- **Stored records**:

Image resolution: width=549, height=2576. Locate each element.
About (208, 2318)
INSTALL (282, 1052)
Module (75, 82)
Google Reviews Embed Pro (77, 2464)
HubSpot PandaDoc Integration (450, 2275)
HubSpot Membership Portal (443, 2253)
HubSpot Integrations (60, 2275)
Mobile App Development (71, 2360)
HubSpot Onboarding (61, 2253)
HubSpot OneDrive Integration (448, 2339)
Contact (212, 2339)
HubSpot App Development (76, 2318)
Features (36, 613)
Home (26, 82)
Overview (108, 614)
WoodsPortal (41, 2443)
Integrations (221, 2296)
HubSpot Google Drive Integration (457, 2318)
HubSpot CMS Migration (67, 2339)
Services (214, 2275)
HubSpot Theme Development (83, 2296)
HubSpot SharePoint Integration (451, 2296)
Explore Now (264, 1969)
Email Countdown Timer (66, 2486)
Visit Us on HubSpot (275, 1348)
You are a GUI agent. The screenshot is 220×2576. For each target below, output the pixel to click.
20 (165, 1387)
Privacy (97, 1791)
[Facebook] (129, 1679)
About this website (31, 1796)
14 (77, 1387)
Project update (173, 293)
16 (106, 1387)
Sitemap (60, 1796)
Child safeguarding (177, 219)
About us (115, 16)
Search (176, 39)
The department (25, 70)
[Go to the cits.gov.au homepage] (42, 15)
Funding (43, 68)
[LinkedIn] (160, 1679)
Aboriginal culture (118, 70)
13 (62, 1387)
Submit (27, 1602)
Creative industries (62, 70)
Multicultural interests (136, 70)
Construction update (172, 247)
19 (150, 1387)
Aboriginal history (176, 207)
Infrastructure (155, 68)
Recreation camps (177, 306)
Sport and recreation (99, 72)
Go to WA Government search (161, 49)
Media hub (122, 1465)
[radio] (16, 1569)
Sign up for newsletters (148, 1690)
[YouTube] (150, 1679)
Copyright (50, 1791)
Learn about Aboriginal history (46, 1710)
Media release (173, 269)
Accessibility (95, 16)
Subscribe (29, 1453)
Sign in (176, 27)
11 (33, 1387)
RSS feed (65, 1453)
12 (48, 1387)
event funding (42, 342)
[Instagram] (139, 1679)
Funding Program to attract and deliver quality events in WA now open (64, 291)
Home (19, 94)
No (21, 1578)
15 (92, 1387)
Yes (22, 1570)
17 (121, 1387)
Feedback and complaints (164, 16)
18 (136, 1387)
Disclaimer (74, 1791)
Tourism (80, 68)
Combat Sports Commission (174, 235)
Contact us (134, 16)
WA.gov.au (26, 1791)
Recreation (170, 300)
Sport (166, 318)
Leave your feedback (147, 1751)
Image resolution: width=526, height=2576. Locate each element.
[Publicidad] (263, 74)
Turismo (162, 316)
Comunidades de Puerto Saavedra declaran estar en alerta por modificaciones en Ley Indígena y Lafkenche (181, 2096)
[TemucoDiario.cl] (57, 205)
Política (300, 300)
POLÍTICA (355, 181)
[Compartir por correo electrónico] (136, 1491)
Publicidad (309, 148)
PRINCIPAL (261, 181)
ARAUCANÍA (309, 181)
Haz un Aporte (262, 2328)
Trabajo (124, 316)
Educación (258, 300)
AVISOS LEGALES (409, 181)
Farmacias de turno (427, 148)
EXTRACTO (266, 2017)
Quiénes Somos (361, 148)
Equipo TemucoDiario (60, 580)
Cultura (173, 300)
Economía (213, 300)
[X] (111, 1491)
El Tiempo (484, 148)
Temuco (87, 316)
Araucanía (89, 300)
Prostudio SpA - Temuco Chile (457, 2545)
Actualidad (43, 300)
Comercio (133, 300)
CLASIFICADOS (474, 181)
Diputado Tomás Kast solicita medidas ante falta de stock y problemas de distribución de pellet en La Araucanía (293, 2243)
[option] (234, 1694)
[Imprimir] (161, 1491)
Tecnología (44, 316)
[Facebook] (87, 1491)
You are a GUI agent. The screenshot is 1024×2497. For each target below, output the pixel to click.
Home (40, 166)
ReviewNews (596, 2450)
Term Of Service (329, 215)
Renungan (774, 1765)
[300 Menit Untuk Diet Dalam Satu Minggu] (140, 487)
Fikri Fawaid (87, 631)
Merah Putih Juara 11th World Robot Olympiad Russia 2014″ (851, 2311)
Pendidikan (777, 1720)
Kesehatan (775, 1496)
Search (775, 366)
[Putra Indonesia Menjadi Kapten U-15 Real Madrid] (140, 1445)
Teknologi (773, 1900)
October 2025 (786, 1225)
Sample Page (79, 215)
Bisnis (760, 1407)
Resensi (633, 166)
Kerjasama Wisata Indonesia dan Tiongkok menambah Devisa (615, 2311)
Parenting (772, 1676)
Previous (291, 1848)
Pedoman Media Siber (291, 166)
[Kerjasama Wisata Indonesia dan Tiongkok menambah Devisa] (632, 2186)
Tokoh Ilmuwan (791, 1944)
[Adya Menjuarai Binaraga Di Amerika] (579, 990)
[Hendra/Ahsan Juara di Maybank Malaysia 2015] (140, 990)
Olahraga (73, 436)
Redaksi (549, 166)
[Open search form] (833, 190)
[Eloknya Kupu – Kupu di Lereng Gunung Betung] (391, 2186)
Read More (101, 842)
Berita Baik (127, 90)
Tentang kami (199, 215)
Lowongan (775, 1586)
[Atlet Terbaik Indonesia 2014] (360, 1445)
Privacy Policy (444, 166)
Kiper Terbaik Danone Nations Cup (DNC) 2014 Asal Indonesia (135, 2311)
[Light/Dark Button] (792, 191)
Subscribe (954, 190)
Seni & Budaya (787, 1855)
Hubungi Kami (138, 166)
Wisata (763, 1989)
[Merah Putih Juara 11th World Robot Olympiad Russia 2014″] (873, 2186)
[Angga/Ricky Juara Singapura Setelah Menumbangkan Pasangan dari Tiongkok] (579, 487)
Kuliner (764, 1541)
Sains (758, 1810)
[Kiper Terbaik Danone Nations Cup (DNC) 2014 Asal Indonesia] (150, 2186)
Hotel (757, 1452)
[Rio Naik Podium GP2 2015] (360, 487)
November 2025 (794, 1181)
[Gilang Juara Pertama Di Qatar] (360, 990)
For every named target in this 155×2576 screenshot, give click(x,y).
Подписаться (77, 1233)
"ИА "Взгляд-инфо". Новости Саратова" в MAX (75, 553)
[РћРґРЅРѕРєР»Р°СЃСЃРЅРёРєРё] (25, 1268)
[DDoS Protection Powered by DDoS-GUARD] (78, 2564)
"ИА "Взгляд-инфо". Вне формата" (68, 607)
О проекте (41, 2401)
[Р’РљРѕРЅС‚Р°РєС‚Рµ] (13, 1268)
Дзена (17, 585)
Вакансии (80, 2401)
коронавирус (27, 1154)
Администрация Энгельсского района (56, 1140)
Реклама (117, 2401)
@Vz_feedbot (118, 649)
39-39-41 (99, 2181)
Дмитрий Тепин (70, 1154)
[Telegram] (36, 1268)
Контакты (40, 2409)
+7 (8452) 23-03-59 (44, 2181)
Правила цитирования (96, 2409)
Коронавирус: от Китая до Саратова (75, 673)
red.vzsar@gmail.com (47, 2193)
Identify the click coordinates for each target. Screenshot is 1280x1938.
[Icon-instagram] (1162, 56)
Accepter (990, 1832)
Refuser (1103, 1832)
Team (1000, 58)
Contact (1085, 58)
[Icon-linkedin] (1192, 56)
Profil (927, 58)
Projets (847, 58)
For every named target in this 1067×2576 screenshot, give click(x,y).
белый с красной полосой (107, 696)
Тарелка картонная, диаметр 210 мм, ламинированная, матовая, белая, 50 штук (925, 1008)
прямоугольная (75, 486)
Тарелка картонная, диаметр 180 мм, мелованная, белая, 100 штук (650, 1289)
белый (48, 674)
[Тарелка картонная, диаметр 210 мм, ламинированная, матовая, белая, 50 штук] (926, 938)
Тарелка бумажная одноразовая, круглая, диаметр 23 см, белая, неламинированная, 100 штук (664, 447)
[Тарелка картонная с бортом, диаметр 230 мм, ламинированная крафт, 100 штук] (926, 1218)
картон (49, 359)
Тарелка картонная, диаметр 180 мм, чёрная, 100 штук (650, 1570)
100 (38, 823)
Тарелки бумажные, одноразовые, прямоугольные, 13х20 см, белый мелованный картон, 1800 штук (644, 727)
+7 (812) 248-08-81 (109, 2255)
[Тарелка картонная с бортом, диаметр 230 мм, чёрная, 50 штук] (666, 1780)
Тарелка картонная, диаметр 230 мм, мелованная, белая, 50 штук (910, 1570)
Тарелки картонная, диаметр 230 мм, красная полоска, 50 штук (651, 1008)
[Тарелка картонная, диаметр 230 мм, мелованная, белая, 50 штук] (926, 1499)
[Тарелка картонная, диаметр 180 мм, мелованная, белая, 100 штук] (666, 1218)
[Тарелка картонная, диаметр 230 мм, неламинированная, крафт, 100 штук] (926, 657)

- **Exercise description**: Among the entries above, the lines between the ones containing "23-03-59 (44, 2181)" and "Тарелки картонная, диаметр", inclusive, are to be transcribed exactly. No other line is to be given.

- **Solution to the problem**:
+7 (8452) 23-03-59 (44, 2181)
Правила цитирования (96, 2409)
Коронавирус: от Китая до Саратова (75, 673)
red.vzsar@gmail.com (47, 2193)
Identify the click coordinates for each target. Screenshot is 1280x1938.
[Icon-instagram] (1162, 56)
Accepter (990, 1832)
Refuser (1103, 1832)
Team (1000, 58)
Contact (1085, 58)
[Icon-linkedin] (1192, 56)
Profil (927, 58)
Projets (847, 58)
For every named target in this 1067×2576 screenshot, give click(x,y).
белый с красной полосой (107, 696)
Тарелка картонная, диаметр 210 мм, ламинированная, матовая, белая, 50 штук (925, 1008)
прямоугольная (75, 486)
Тарелка картонная, диаметр 180 мм, мелованная, белая, 100 штук (650, 1289)
белый (48, 674)
[Тарелка картонная, диаметр 210 мм, ламинированная, матовая, белая, 50 штук] (926, 938)
Тарелка бумажная одноразовая, круглая, диаметр 23 см, белая, неламинированная, 100 штук (664, 447)
[Тарелка картонная с бортом, диаметр 230 мм, ламинированная крафт, 100 штук] (926, 1218)
картон (49, 359)
Тарелка картонная, диаметр 180 мм, чёрная, 100 штук (650, 1570)
100 (38, 823)
Тарелки бумажные, одноразовые, прямоугольные, 13х20 см, белый мелованный картон, 1800 штук (644, 727)
+7 (812) 248-08-81 (109, 2255)
[Тарелка картонная с бортом, диаметр 230 мм, чёрная, 50 штук] (666, 1780)
Тарелка картонная, диаметр 230 мм, мелованная, белая, 50 штук (910, 1570)
Тарелки картонная, диаметр 230 мм, красная полоска, 50 штук (651, 1008)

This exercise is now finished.